◆ **Activity**
Look below for the line with "Injection Technology (1880, 36)", and from there restate every line word for word until the entries end.

◆ **Collected data**
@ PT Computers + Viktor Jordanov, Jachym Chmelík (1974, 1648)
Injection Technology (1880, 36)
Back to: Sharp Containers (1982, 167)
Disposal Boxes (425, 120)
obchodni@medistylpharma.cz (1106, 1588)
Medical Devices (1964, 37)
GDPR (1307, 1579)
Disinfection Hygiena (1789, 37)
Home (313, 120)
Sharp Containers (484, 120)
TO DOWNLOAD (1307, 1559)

◆ **Solved problem**
Injection Technology (1880, 36)
Back to: Sharp Containers (1982, 167)
Disposal Boxes (425, 120)
obchodni@medistylpharma.cz (1106, 1588)
Medical Devices (1964, 37)
GDPR (1307, 1579)
Disinfection Hygiena (1789, 37)
Home (313, 120)
Sharp Containers (484, 120)
TO DOWNLOAD (1307, 1559)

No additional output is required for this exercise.